A câmara foi inventada e estabeleceu-se numa altura em que o positivismo dominava. Durante o momento histórico em que o positivismo subjugou virtualmente a totalidade do conhecimento ocidental, a câmara fotográfica conseguiu fundir o realismo da perspectiva geométrica e o investimento teológico na luz como a origem da verdade com a valorização científica do olho objectivo ( McQuire : 1998 : 21 - 33; Jenks : 1995 : 8).

O termo ‘invenção da mente’ encapsula a maneira como a demanda cartesiana da verdade e de novas fundações é colocada como o problema de relacionar o mundo externo com a interioridade de uma mente pura e livre de todos os vestígios de emoção, sensualidade e corporalidade. O que o texto cartesiano formaliza é o novo senso de clausura relativamente ao eu. Para Descartes é a natureza exterior e impessoal do mundo que permite ser conhecido objectivamente. É graças ao facto do mundo se ter distinguido da mente que pode ser submetido aos princípios da matemática e da geometria, que providenciarão a matriz dominante do conhecimento científico e da representação visual. As questões metafísicas acerca das características ‘reais’ da natureza ‘exterior’ e da mente ‘interior’ eram naturalizadas e o projecto da filosofia dedicou-se à descoberta ‘rigorosa’ e ‘científica’ do modo mais preciso e apropriado de transportar o ‘exterior’ para o ‘interior’. O meio por excelência deste transporte tem sido os sentidos, principalmente a visão. Estas teorias empíricas do conhecimento marcaram a época da modernidade : um período que podemos descrever como a ‘abertura da visão’. Este cenário histórico estabeleceu uma dicotomia na relação entre o ‘eu’ e a alteridade, dois momentos concebidos como ‘o receptáculo’ e ‘o espectáculo’. Este cenário forjou a emergência de um empirismo ‘sem-mente’ e de um positivismo ‘sem-valor’ como estratégias metodológicas que viriam a dominar a moderna teoria social (Jenks : 1995 :.3).

O cientista social aderiu ao ponto de vista clássico da ciência que se baseava em três princípios :

1. Uma visão mecanicista do universo como uma totalidade interrelacionada ;

2. Uma aceitação de que existia uma ordem intrínseca inerente aos fenómenos como formas externas ; e

3. A contingência necessária, sendo que a razão procedia através da ‘independência’ da visão de um observador (Jenks : 1995 : 4).
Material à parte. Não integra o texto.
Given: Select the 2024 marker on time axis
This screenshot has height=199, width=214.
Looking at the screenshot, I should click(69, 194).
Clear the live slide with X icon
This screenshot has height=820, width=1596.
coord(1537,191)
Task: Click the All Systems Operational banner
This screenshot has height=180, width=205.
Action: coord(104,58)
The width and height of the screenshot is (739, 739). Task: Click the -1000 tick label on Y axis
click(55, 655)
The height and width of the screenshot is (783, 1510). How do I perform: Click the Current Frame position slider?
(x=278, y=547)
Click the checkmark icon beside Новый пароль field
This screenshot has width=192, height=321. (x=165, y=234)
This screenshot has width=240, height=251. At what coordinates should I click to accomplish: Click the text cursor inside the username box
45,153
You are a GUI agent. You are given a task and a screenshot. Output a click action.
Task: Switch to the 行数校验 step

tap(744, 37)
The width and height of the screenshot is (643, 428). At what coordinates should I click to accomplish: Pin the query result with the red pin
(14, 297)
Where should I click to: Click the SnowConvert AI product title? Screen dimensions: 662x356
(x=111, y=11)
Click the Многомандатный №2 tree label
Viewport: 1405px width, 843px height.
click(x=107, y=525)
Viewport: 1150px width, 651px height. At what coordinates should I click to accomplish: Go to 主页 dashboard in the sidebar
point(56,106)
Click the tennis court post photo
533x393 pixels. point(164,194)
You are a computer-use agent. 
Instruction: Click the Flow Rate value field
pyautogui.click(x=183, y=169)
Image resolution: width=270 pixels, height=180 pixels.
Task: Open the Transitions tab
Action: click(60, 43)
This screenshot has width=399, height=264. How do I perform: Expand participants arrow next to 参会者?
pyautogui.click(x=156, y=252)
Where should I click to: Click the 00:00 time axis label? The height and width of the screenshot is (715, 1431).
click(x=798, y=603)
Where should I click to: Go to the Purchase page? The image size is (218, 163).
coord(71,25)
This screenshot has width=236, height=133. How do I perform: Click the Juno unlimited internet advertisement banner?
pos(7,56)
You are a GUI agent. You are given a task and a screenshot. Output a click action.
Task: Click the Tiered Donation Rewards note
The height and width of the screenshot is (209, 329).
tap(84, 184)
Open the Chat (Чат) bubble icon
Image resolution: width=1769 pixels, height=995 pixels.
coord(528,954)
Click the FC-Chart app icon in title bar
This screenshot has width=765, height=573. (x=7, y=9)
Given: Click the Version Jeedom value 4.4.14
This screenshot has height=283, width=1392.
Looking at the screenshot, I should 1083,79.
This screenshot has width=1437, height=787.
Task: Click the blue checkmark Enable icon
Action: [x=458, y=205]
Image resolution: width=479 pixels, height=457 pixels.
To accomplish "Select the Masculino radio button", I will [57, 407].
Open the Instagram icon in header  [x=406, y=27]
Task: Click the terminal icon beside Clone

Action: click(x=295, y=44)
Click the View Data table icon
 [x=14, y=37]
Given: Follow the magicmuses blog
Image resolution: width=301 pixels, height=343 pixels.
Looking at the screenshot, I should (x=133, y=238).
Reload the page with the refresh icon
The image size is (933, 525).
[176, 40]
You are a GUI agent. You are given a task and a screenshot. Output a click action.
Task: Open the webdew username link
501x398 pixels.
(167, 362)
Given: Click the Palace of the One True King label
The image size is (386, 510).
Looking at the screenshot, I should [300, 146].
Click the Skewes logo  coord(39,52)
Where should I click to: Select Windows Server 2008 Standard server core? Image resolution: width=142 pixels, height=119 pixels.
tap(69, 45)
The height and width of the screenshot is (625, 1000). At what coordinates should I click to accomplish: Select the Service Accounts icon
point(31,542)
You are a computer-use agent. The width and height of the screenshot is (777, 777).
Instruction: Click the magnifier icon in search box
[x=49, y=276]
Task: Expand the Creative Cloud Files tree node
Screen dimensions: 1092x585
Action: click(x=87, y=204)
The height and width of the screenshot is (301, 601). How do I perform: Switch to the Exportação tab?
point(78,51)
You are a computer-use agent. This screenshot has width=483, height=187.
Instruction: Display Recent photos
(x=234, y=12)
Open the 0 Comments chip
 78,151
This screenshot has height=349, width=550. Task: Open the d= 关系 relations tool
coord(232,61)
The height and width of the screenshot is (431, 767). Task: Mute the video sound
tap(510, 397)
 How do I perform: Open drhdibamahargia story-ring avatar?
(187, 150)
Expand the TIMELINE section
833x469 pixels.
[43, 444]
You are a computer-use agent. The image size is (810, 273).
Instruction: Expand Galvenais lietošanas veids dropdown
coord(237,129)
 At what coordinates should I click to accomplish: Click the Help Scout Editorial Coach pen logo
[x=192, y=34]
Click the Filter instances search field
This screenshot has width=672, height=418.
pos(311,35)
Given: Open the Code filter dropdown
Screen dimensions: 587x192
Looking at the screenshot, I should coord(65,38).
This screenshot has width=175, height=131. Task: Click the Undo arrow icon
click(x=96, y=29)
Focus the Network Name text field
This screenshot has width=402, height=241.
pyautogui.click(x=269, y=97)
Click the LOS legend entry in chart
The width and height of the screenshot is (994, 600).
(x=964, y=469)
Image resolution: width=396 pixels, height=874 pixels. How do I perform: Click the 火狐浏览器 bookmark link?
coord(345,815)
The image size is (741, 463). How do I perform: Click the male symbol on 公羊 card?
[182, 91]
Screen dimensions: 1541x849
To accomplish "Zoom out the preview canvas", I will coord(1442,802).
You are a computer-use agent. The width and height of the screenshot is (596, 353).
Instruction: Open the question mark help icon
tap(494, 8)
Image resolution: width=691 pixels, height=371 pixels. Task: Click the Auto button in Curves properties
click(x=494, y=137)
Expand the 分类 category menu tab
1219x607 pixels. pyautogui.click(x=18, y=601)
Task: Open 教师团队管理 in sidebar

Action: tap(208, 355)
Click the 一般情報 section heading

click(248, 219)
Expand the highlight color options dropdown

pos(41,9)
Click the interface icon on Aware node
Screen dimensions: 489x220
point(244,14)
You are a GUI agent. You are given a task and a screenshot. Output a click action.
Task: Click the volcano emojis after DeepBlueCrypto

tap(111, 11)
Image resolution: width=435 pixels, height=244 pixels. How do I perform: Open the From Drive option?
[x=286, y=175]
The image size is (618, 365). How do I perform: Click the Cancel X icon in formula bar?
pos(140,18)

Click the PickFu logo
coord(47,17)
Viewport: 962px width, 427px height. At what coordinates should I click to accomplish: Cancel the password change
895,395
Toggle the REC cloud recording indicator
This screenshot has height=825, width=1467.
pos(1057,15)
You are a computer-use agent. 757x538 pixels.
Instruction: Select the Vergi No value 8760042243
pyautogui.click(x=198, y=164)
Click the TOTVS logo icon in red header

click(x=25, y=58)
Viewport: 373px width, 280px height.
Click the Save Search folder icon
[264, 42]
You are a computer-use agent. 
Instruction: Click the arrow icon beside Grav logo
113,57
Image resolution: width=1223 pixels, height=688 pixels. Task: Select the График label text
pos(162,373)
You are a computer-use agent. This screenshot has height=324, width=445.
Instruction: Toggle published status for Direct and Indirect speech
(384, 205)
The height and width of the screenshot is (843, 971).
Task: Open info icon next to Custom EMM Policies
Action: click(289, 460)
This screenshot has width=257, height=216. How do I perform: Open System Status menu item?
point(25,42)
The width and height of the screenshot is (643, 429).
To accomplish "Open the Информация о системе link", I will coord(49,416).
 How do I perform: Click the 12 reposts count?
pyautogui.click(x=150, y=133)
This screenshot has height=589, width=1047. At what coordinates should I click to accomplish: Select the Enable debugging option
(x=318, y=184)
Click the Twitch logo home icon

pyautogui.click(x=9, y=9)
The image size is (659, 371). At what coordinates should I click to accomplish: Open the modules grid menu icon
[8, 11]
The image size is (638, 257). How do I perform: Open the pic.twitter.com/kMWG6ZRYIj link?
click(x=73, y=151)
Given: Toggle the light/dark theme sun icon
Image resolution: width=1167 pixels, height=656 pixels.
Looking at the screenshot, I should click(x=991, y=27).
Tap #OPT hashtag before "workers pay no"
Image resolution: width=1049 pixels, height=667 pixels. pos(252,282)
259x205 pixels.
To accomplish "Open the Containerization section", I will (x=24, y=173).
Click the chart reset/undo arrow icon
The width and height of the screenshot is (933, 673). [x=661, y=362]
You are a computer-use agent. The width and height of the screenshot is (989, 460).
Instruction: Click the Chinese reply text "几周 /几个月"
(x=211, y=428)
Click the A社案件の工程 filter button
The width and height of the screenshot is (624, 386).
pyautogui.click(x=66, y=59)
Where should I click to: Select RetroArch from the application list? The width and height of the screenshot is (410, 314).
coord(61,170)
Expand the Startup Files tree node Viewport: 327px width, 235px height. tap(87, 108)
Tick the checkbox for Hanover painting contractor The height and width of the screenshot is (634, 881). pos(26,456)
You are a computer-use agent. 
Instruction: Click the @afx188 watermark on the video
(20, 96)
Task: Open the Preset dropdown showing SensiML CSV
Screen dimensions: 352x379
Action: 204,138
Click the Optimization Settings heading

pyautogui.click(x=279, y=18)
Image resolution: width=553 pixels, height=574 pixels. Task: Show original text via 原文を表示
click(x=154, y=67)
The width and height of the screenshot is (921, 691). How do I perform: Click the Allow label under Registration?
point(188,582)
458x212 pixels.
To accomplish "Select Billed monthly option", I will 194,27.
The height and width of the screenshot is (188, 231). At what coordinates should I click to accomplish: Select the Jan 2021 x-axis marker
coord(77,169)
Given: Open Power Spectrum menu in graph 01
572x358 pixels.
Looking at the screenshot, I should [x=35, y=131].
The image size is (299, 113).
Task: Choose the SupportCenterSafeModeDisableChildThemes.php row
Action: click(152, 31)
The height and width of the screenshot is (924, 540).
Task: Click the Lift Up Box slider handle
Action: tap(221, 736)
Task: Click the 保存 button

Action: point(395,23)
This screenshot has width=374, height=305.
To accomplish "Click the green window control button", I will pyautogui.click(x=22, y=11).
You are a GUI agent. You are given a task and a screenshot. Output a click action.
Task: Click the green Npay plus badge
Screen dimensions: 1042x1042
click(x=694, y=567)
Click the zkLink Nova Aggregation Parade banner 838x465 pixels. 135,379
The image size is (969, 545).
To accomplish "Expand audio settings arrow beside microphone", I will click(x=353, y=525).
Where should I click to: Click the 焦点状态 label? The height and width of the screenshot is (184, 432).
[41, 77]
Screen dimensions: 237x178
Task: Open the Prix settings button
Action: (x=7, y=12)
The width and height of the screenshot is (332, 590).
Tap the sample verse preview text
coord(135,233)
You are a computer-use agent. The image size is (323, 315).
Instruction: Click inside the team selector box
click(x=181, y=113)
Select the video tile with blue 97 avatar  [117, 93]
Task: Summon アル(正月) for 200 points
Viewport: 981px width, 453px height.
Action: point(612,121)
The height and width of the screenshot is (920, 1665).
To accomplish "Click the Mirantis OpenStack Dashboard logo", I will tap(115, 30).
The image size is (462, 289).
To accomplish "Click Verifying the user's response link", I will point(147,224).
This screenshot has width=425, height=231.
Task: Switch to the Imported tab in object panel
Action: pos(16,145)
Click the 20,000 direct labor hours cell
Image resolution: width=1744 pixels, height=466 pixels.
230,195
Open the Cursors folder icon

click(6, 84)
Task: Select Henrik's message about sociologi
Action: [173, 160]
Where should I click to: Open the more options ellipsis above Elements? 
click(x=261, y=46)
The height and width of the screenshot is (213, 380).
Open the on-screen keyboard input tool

A doutrina do progresso técnico que visa atingir uma ‘cópia essencial’ propõe que, num extremo utópico, a imagem transcenderá as limitações impostas pela história e reproduzirá numa forma perfeita a realidade do mundo natural. A história é a condição da qual procura escapar. Contra esta utopia, a sociologia do conhecimento argumenta que tal evasão é impossível, já que a realidade experimentada pelos seres humanos é sempre historicamente produzida : não há uma ‘realidade’ transcendente e naturalmente conferida.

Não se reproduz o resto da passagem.